I have pictures of Ma Jackson, and as I wrote the first chapters of my book, I could visualize her sitting by the bedside while her granddaughter writhed in pain waiting for the doctor to come. The doctor had been delayed by a blinding snow, her granddaughter is getting ready to deliver, and Cordelia McIntire never shows any fear. If the doctor doesn’t come, she’ll deliver the baby.  My mother use to say, “Yiou do what you have to do.” Since Ma Jackson raised my mother until age fourteen, I’ve often wondered if she heard Ma Jackson say the same thing.

Thursday, July 2, 2015

Houses Lost to Time

The old houses stand empty, their weathered siding a haunting gray that provokes a curiosity in us. Who lived in that house? Why did they move? Why didn’t anyone buy it?

I remember walking my cousin’s farm as a boy and finding rock foundations that were no bigger than some closets today where someone lived and raised families. Some people lost their homes during the depression while others just left them to go elsewhere. They are hidden by tall grass and volunteer trees,  while others stand in the middle of a field surrounded by grazing cattle. Sometimes there are  rusted farm implements scattered around that remind us of a different time.
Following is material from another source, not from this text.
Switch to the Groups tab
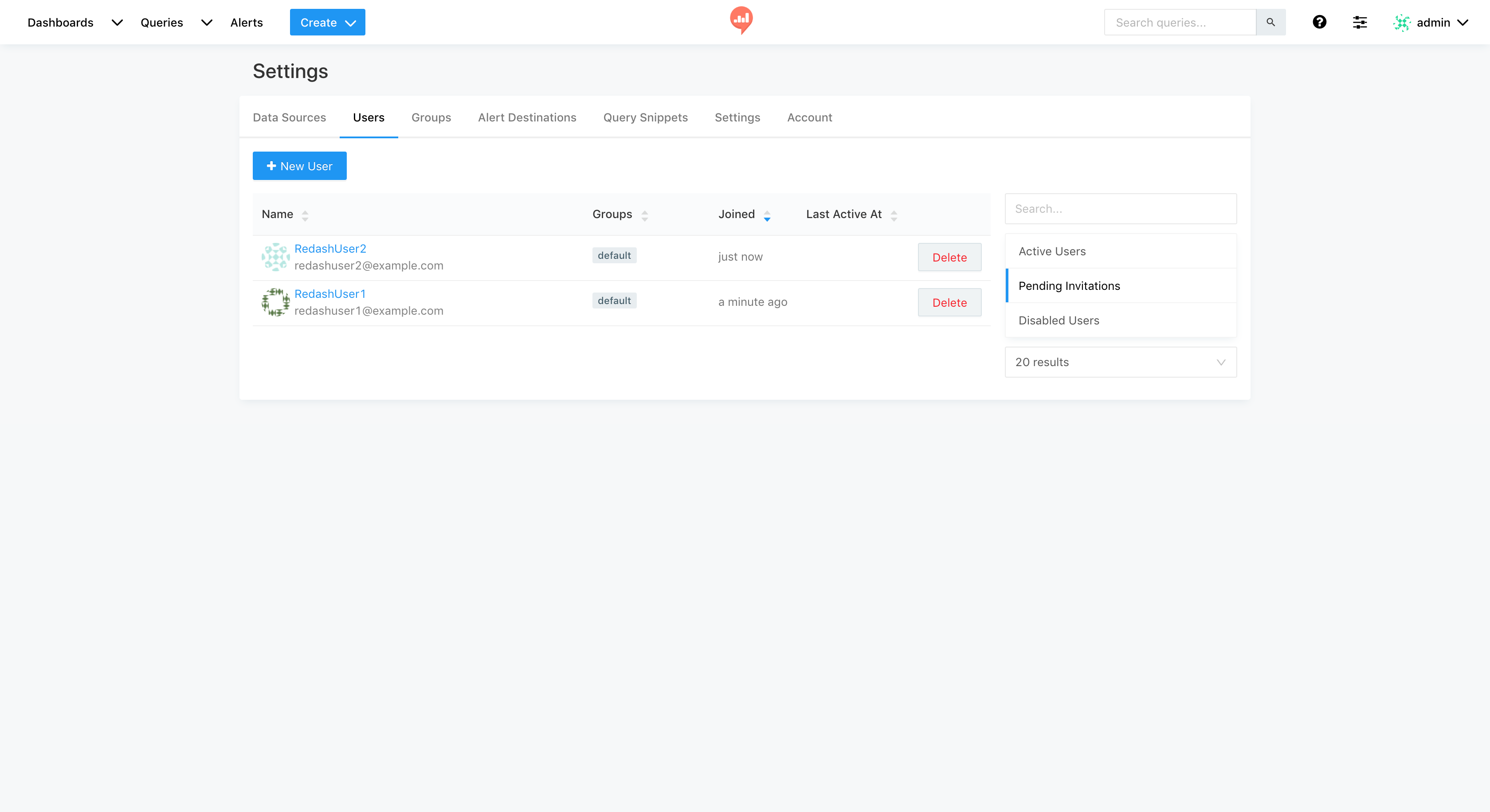The width and height of the screenshot is (1490, 812). pyautogui.click(x=431, y=117)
Many things can invoke an idea in a writer’s mind, and these old houses lost to time stirred my imagination. It is in one of these old abandoned houses in the mid 1930’s that Stalked by The Devl begins. A love affair gone wrong and the threat of the baby being murdered. An elderly couple brings their granddaughter to an old abandoned house to deliver her baby in secret. The weather is against them as a heavy snowstorm has invaded the Ozarks and time has stopped.  As the young girl writhes in pain on an old bed, the grandfather looks out into the storm waiting for the doctor-or the stalker.

I am working hard on this book and hope to have it out by Christmas.


Monday, June 1, 2015

Back Writing

I started writing Stalked by the Devil in the summer of 2013. I liked the characters the moment I started writing. The first ten chapters (draft) were enjoyable, easy, and the characters were alive. I was slam dunked by the news I would need a major operation for a non-malignant cancer. The novel went on the shelf as I concentrated on the operation.  After reviewing my choices, I decided to go to MD Anderson in Houston, Texas to have the operation. This would be the sixteenth time under the knife, and I wasn’t too thrilled with the idea. The operation was successful, but only when physical therapy started did I realize that the major surgery was far more major and complicated than I first envisioned. The doctor told me that “old guys” like me take anywhere from one and one-half to two years to fully recover. I’m doing well, but still in the recovery stage. After the surgery, I married a wonderful woman and the vigors of starting a new life with someone and recovering from the surgery curtailed returning to Stalked by the Devil.

A month ago, I picked up the rough draft and read it again. I liked it, but my confidence was shaken. For some reason I didn’t know if the flow of the book was just right. I asked two of my friends, who are very critical, to read the manuscript. The next three weeks were hell as I continued to write and wait for their critique. They liked the rough draft and felt the flow was okay: just wanted to know when I’d finish it.

I’m now half-way with through the first draft and write a chapter a week.

I’ve returned to memories of my childhood for this book.  The southern Missouri counties of Polk and Hickory provide the backdrop for the story that takes place in the mid-thirties during the depression, but it is a tale susupense that is old as time and present today.